Ce geste, à la fois comique et sacré, traduit une idée centrale du Vodou : la douleur transformée en force, le corps traversé par l’esprit, la souffrance humaine sublimée par la puissance des lwa (esprits).


La Fèt Gede : un miroir social et culturel

Au-delà du folklore, la Fèt Gede est un baromètre de la société haïtienne. Les Gede, avec leur humour cru et leur franchise désarmante, se moquent des puissants, dénoncent l’hypocrisie et libèrent la parole populaire.
Dans les Cayes, cette dimension critique s’est fait sentir dans les chants improvisés, les sketches des possédés, et les rires partagés au milieu du cimetière.
La fête devient alors une catharsis sociale, une manière pour le peuple de dire ce qu’il pense, sans peur, sous la protection des esprits.

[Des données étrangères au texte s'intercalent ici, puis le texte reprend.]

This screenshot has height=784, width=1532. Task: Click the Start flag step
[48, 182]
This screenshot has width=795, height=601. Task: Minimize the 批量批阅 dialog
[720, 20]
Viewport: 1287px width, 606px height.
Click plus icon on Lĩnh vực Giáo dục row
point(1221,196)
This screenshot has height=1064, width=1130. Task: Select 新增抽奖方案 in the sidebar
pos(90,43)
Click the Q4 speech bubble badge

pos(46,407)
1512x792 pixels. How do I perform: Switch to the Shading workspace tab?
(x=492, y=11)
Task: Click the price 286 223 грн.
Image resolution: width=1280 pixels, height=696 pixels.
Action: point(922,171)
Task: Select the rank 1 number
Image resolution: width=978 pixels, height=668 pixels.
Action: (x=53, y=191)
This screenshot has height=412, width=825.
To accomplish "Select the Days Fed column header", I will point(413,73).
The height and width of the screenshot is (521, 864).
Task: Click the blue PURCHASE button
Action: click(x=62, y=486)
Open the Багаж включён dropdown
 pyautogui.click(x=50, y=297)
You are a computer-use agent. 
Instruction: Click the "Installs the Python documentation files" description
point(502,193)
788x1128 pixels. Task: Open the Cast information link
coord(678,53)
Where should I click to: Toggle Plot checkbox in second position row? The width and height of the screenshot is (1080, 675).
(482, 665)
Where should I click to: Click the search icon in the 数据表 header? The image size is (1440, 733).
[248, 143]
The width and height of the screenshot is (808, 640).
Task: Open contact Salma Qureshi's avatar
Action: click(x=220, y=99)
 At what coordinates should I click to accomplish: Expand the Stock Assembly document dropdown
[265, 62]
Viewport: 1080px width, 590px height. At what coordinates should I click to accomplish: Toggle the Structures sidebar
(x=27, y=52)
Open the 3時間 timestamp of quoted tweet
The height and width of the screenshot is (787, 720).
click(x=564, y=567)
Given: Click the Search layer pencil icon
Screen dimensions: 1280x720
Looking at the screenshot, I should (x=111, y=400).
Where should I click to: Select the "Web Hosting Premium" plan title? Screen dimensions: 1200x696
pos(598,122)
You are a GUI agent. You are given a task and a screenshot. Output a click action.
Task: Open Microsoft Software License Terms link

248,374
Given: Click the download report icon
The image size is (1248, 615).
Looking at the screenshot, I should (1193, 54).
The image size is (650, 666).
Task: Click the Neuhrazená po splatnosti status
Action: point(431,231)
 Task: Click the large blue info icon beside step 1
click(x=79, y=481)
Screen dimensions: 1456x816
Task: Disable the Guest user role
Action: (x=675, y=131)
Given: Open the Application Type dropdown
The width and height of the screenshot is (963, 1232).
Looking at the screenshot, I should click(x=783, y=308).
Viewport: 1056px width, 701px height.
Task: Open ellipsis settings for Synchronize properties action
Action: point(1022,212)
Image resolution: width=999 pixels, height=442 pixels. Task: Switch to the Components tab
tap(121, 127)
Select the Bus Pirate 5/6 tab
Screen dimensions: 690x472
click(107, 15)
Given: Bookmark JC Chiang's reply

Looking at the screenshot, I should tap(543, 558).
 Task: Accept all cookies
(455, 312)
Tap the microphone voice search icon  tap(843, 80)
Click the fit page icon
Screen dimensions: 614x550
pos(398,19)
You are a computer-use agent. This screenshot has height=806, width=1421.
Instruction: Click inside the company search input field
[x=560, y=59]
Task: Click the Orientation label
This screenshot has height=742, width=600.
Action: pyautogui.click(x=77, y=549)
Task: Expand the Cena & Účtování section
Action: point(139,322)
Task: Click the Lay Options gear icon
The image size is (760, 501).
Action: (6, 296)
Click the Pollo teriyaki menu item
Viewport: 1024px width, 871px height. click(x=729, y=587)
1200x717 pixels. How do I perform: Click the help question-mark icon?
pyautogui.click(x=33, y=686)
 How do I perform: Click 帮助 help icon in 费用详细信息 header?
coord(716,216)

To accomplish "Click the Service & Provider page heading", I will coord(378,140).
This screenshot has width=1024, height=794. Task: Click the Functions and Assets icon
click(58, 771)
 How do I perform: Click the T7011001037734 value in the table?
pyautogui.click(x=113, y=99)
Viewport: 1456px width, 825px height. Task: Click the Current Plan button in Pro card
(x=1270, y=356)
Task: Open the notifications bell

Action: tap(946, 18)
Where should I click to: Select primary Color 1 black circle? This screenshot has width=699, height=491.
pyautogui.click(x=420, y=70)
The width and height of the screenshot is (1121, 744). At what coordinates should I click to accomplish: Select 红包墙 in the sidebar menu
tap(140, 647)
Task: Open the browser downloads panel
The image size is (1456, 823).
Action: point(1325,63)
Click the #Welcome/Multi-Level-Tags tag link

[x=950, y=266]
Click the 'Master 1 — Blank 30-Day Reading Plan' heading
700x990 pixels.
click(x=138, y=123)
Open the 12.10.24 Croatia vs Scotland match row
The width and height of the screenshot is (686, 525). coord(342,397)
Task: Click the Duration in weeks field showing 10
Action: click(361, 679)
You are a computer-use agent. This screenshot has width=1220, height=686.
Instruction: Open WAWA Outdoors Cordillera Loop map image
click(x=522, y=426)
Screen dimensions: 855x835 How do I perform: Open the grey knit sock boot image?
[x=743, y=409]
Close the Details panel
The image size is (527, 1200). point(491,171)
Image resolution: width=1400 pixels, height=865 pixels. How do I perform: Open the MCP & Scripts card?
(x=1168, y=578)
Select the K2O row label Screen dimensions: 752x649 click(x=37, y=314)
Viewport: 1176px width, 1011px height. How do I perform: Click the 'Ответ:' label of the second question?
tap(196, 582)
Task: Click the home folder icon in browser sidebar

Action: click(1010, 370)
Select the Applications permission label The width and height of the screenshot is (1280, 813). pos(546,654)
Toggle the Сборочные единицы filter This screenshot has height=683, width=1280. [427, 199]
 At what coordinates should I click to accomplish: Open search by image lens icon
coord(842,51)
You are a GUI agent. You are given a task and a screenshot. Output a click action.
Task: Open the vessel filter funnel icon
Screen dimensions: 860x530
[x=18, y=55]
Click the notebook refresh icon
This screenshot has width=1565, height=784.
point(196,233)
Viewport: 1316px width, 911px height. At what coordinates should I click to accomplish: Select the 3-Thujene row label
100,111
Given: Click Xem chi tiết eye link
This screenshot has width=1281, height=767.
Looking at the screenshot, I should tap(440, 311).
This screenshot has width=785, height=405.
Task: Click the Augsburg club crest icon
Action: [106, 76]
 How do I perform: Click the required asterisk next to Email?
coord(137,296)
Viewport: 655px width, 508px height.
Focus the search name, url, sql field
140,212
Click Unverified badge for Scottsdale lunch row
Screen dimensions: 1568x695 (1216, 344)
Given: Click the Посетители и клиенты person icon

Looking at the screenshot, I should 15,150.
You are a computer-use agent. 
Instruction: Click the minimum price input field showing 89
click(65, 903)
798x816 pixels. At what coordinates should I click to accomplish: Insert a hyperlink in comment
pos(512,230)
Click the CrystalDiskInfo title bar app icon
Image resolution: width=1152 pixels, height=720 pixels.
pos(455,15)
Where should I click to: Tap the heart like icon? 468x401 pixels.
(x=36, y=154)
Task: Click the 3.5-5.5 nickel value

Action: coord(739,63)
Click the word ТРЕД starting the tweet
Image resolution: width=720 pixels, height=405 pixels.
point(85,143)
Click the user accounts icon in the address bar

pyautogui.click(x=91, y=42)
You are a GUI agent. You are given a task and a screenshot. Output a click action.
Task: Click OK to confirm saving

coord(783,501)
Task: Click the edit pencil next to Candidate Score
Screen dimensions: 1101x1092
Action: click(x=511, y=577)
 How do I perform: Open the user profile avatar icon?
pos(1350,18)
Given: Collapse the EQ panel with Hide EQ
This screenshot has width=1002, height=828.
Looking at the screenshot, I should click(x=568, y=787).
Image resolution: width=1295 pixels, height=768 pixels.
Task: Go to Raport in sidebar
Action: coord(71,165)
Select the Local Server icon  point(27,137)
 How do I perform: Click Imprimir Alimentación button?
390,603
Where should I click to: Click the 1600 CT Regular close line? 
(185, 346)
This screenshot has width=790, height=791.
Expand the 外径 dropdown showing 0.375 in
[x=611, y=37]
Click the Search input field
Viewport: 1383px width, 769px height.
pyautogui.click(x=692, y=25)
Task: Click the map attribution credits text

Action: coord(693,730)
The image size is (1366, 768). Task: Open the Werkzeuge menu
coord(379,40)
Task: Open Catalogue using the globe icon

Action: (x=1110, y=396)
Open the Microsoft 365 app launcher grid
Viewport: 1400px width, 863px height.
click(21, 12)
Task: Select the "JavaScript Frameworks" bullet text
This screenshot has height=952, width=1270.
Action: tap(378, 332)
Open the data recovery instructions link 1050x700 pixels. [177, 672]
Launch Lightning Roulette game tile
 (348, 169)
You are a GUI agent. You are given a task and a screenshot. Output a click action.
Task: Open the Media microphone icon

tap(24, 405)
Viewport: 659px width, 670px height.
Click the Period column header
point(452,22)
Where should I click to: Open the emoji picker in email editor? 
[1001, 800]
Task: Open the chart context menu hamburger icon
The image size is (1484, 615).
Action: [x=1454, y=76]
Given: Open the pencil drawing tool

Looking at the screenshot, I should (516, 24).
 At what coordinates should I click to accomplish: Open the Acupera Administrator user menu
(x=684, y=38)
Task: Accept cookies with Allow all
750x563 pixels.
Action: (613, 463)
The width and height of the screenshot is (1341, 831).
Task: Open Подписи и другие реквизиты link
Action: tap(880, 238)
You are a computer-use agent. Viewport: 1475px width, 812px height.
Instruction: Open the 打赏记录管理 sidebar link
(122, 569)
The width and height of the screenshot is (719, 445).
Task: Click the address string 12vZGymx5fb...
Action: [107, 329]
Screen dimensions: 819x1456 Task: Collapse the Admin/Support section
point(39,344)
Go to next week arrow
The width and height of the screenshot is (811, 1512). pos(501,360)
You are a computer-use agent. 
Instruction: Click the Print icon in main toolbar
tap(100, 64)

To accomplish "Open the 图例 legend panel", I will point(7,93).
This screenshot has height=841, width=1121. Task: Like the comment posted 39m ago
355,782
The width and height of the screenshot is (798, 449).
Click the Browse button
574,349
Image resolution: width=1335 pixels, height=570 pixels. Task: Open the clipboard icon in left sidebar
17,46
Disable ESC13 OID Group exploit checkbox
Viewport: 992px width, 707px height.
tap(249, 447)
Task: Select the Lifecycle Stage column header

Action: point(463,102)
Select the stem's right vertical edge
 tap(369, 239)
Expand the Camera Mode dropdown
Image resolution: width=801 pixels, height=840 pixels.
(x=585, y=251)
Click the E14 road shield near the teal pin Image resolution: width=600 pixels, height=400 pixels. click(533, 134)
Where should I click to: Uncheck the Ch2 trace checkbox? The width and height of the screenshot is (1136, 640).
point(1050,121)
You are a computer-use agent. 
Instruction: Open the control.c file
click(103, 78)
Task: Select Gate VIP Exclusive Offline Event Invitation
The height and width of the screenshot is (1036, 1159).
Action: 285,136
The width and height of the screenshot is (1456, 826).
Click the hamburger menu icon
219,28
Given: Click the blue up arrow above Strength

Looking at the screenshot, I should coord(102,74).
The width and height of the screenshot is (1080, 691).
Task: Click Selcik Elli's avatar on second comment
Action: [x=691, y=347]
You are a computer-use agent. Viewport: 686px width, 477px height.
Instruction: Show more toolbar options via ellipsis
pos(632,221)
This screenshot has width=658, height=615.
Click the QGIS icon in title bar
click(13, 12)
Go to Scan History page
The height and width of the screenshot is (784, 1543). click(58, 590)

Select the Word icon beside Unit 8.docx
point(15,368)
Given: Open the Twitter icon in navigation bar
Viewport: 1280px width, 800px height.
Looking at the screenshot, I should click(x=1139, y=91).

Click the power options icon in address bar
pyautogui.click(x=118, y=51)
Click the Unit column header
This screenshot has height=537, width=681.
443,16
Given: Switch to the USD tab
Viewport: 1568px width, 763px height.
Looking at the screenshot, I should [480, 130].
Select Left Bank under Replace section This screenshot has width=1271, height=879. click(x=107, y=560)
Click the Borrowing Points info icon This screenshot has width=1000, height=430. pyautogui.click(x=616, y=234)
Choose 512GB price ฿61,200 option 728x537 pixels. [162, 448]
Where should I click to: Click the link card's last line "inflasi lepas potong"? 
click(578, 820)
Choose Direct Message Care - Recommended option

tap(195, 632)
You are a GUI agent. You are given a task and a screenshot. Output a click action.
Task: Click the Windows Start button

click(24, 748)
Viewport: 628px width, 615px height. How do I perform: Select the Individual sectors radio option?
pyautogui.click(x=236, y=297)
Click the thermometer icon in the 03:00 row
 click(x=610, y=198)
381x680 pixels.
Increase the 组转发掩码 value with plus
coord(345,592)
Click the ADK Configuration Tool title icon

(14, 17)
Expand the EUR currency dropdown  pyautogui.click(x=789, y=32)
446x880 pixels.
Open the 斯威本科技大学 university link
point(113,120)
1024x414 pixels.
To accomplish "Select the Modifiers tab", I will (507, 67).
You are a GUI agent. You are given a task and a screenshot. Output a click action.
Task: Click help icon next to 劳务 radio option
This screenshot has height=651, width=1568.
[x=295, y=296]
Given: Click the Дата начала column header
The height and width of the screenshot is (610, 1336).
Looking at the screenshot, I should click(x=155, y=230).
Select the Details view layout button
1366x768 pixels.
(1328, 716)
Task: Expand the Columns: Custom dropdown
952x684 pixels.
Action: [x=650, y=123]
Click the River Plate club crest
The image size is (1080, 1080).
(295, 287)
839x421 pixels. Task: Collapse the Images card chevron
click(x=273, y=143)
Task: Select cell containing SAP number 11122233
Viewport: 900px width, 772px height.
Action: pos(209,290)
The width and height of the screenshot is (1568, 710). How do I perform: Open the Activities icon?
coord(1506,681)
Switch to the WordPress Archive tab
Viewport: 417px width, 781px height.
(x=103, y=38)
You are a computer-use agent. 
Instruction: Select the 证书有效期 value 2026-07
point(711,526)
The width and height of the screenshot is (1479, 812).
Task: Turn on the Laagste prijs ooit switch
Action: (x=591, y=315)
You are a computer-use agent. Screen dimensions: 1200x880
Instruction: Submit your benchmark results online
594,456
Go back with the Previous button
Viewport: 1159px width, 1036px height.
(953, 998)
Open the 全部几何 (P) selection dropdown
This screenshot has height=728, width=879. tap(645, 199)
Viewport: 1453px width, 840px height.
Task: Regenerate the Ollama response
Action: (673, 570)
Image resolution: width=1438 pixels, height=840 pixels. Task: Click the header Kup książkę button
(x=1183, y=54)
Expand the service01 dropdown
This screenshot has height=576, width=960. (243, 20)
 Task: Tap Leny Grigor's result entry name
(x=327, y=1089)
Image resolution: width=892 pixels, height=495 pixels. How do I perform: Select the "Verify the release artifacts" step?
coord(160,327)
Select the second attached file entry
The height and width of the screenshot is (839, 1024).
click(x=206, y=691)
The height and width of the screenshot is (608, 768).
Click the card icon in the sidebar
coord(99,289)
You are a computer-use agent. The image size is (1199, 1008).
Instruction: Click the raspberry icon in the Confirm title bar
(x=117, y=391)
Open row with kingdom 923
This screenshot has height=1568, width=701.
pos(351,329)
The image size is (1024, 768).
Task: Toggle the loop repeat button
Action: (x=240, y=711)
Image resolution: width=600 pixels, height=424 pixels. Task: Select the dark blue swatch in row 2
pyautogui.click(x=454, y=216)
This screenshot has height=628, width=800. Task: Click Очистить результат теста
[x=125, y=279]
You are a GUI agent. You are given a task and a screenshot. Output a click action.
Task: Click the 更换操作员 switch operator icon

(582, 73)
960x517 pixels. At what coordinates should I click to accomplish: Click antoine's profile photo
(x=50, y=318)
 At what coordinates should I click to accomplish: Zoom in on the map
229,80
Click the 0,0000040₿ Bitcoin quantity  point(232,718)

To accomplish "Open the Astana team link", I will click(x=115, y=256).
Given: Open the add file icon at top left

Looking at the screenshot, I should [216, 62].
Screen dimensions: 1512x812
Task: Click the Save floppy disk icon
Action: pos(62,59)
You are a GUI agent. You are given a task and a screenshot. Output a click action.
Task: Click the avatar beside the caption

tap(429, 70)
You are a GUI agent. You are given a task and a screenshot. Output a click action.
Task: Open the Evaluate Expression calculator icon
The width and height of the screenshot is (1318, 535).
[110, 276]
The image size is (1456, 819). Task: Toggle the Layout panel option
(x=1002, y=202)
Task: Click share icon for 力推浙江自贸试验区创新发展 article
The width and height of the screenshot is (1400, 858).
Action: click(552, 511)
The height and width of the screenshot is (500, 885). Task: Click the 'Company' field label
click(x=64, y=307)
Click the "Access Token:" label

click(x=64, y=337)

Vue Aérienne de la célébration de la fête Gede dans le grand cimetière de la ville des Cayes - Photo : Artiz Pro

Haïti rit encore avec ses morts

Aux Cayes, cette édition 2025 de la Fèt Gede a été plus qu’un simple événement spirituel : un manifeste culturel, un rappel vibrant que le Vodou n’est pas une superstition, mais une philosophie de vie.
Entre les cérémonies du cimetière, les performances de Lakou Kanari et le rara de la Jeunesse Band, la ville a offert un spectacle total où se mêlaient foi, musique, sensualité et satire.

Dans cette danse entre vie et mort, les Gede rappellent à Haïti que rien ne s’éteint vraiment — ni les ancêtres, ni la culture, ni la joie.
Et dans un pays souvent frappé par les crises, cette fête des morts réaffirme ce que le peuple haïtien sait mieux que quiconque : la vie est plus forte quand on ose la célébrer, même face à la mort.